═════ Materials provided

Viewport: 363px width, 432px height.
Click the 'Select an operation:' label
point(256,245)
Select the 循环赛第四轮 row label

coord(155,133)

══════════

• **What this task involves**: Report how many lines of the data above contain the string "label", giving only the number.

• **The answer**: 2